Assignment :: Below are the records; copy exactly the stretch from the line containing "You are a computer-use agent." through the line containing "Instruction: Open the", both ends included, and nothing else.

(Stored data entries)
◆ ◆ ◆ ◆

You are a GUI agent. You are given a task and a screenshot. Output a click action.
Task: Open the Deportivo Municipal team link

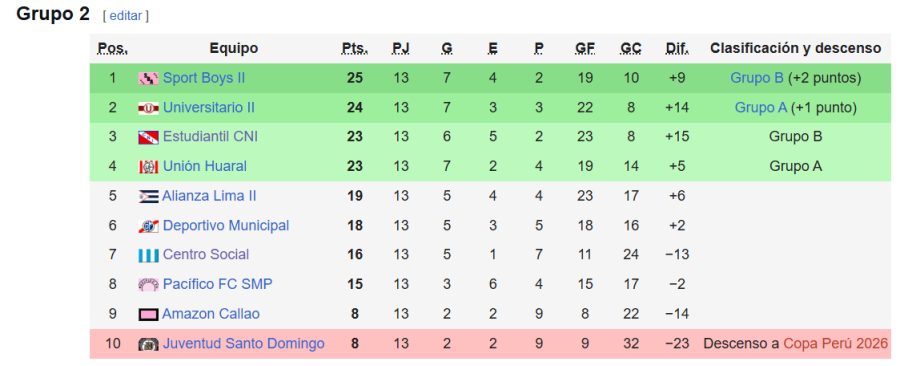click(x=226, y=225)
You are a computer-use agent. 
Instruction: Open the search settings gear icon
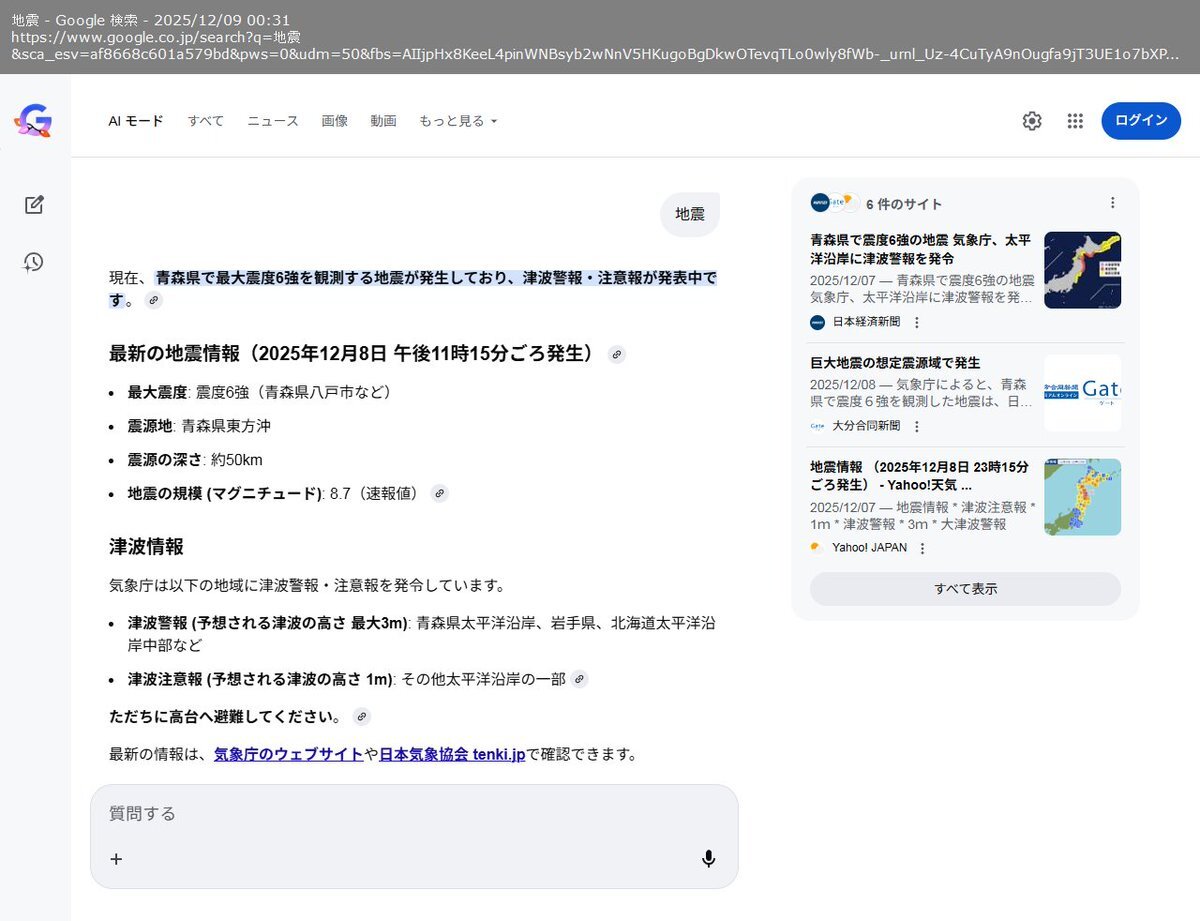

◆ ◆ ◆ ◆

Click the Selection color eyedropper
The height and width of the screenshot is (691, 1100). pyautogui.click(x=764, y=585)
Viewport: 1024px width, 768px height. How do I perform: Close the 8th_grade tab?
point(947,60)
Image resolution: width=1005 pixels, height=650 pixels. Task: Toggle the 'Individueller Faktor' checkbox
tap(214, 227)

◆ ◆ ◆ ◆

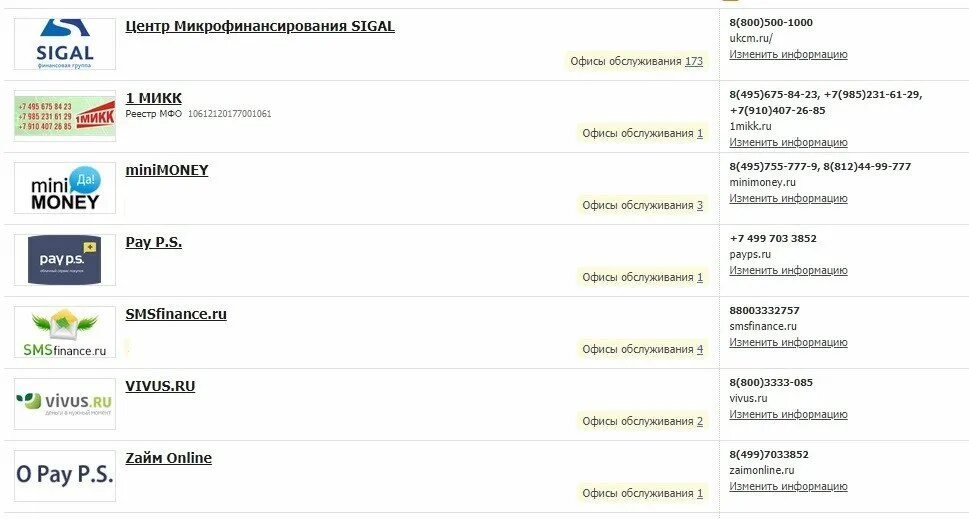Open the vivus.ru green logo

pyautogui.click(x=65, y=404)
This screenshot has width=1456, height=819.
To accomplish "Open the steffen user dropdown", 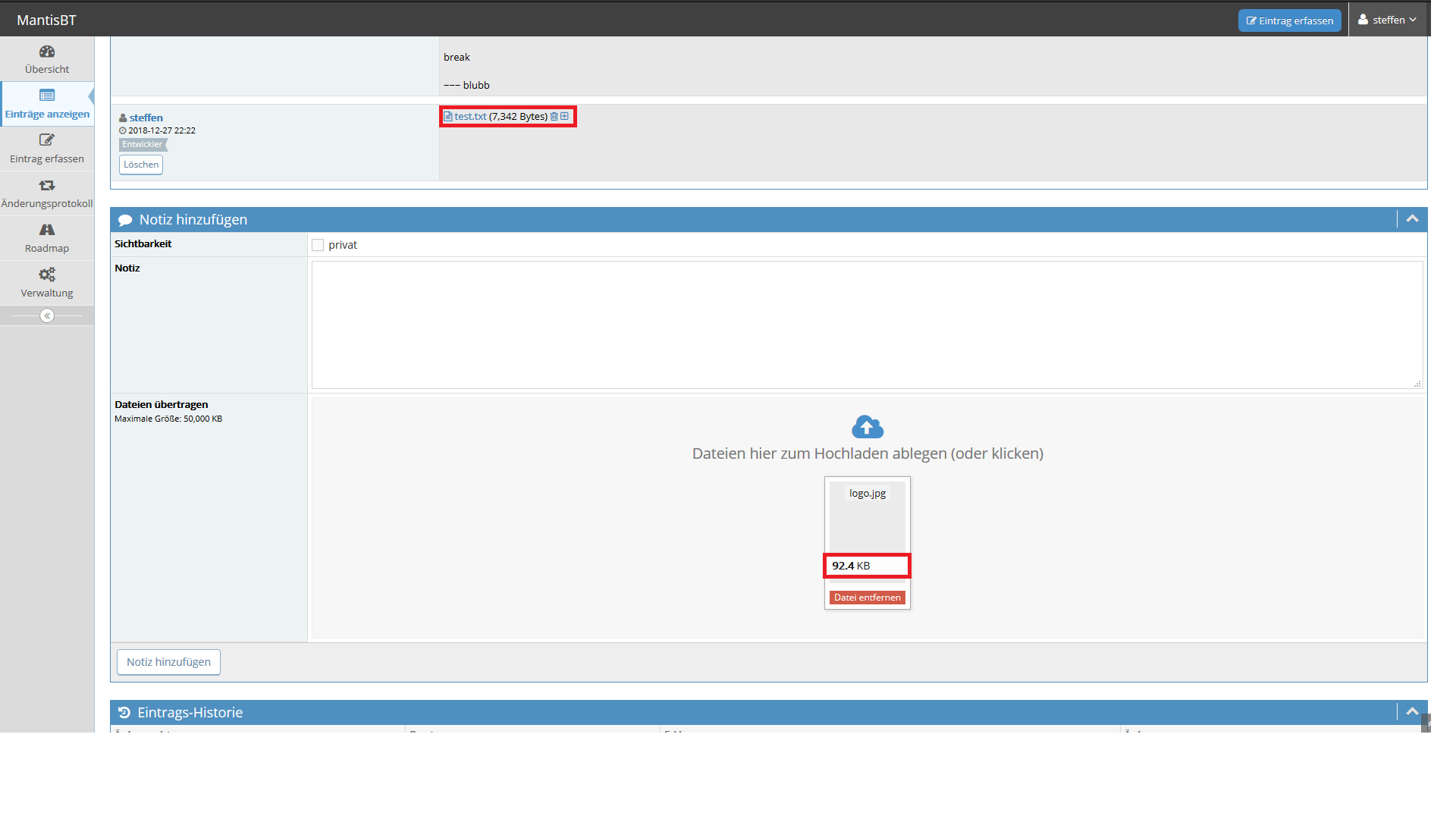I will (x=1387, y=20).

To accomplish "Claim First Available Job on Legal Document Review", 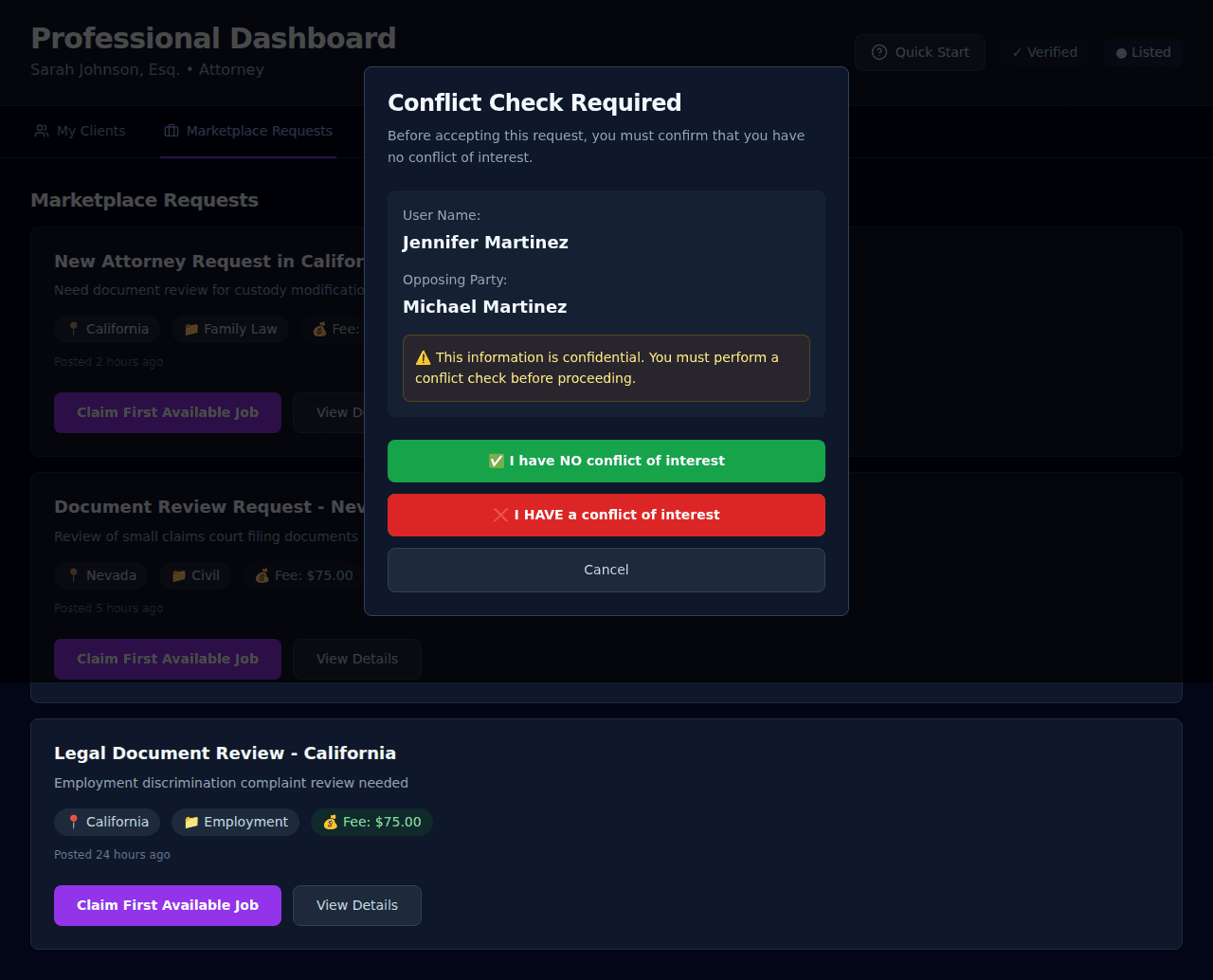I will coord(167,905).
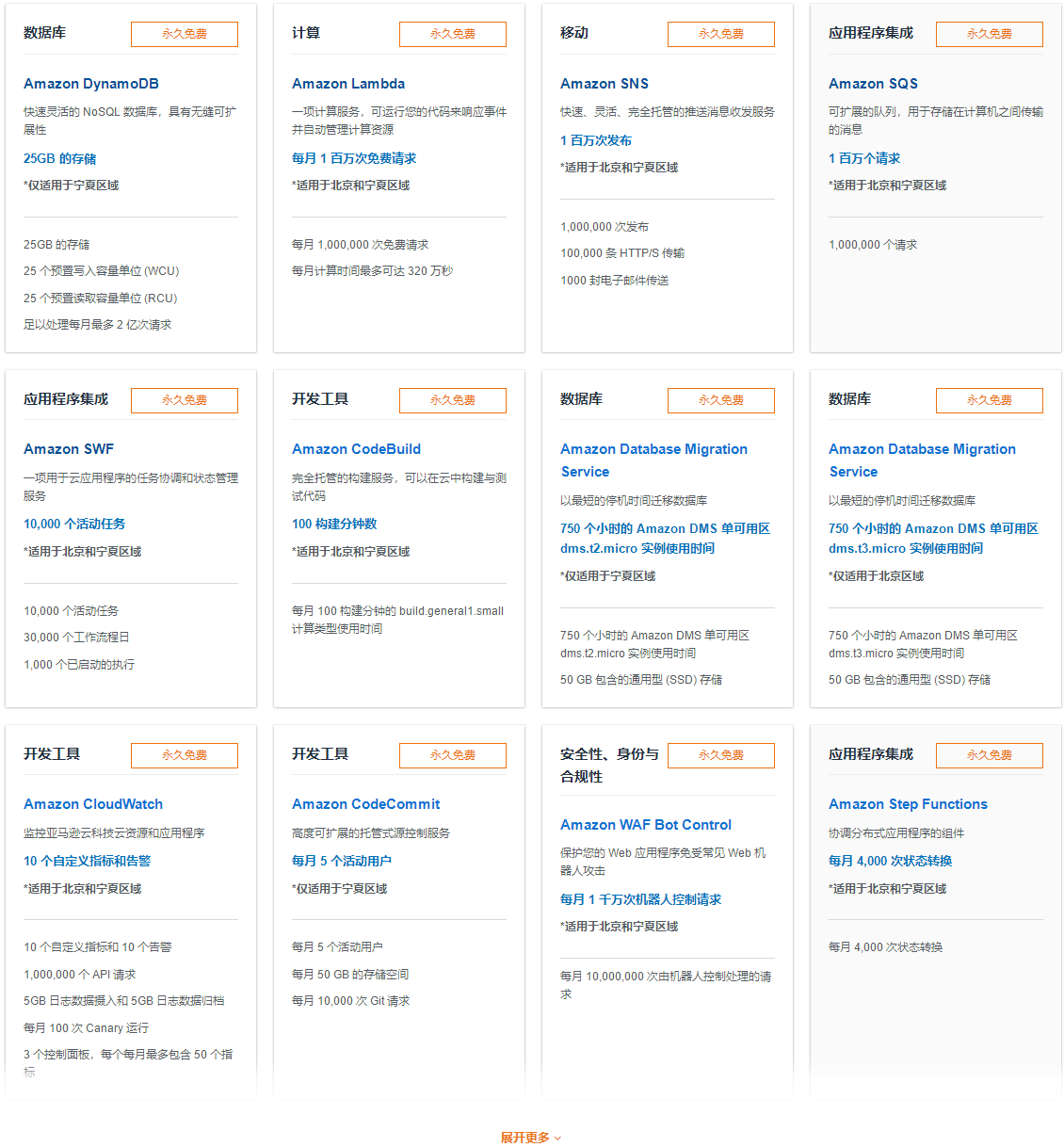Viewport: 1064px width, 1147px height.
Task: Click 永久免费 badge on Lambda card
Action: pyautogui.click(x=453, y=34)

◆ ◆ ◆ ◆

Response below ::
You are a computer-use agent. 
Instruction: Open the search settings gear icon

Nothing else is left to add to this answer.